Всё тёмное и грешное поднялось в душе короля. Он задыхался. Гнев, оскорблённая гордость помутили его разум.

“Да, я убью эту грешную женщину, она достойна смерти, — поддавшись искушению, с ненавистью подумал король. — Если бы какой-нибудь шут нацепил мне на голову дурацкий колпак с бубенцами, разве я стерпел бы это? Нет, я пошлю окровавленное тело Астрид на её корабле королю Шоскёнигу. Пусть он и все мои враги узнают, какова цена поруганной чести короля — потомка великого Гаральда!”

Обезумев от отчаяния и ярости, король стиснул рукоять меча, готовясь нанести смертельный удар. Это был старинный меч, издревле принадлежавший его роду. Вокруг золотой рукояти были высечены святые слова: “Блаженны кроткие духом, блаженны милосердные”.

Король Олав занёс меч для рокового удара, но внезапно почувствовал: золотые буквы, словно живые язычки пламени, нестерпимо жгут ему руку. И эта боль отозвалась в его душе.

Астрид стояла перед ним на коленях, склонившись обречённо и покорно, как раненый зверь, ждущий последнего удара.

Король заговорил так, как если бы Астрид уже умерла и не могла слышать его слов:

— Мне сказали, что есть на свете королевская дочь, и её благородное сердце дарует мир и покой всем, кто к ней приближается. Я так жаждал и желал Ингегерд, как ещё ни один мужчина не желал ни одной женщины. Я хотел ухватиться за неё, как душа усопшего держится за ангела, несущего её к небесному престолу!

Глубокое отчаяние совсем лишило короля сил. Он глубоко вонзил остриё меча в доски деревянного настила и ухватился за рукоять, чтоб удержаться на ногах.

— Я полюбила тебя с того дня, как впервые услыхала твоё имя, — прошептала Астрид.

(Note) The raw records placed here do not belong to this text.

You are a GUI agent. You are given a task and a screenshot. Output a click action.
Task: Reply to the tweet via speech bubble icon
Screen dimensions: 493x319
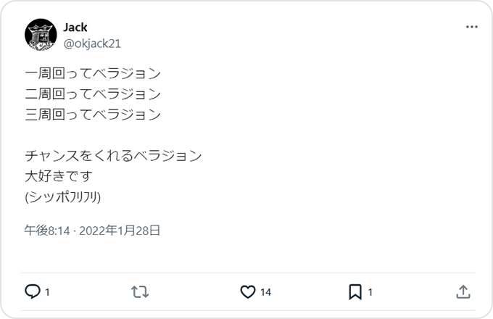coord(32,291)
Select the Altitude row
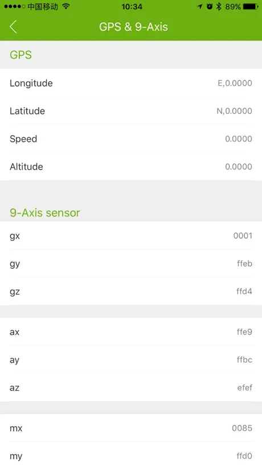This screenshot has height=466, width=262. (131, 166)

— Господи! — с тоской продолжал король. Казалось, он не слышал её слов. — Куда я ни гляну, всюду вижу предательство, зависть и злобу. Куда ни ступлю, всюду вижу людей, вводящих меня в соблазн и сомнение. О, если бы рядом со мной была Ингегерд — королевская дочь! Её глаза, зоркие, проникающие в людские души, отыскали бы для меня единственно верный путь в моих земных скитаниях. Но вместо Ингегерд в моё сердце обманом проникла лживая и корыстная, холодная как лёд змея!

При этих словах Астрид вздрогнула и ничком упала на грубые доски настила.

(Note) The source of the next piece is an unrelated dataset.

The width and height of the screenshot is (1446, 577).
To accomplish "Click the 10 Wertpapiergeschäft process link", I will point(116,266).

— Так говорил мне старый Хьялтэ! — прошептала Астрид. — Все сбылось! О король Олав, я просыпаюсь глубокой ночью и плачу до утра. Но так, чтоб ни одна слезинка не упала на тебя. Потому что мои слезы прожигают полотняные простыни, как расплавленное железо. И я жажду только одного — смерти!

Король Олав увидел плащ Астрид. Он соскользнул с причала и покачивался на волнах. Шитый золотом бархат потемнел, отяжелел от воды и медленно погружался в ночные волны реки.

“Вот так уходило бы сейчас под воду тело Астрид...” — содрогнувшись, подумал король.

Он взглянул на Астрид. Она лежала сжавшись, закрыв лицо. По обнажённым хрупким плечам рассыпались пряди длинных волос. В лунном свете её волосы мерцали, как тонкое серебро.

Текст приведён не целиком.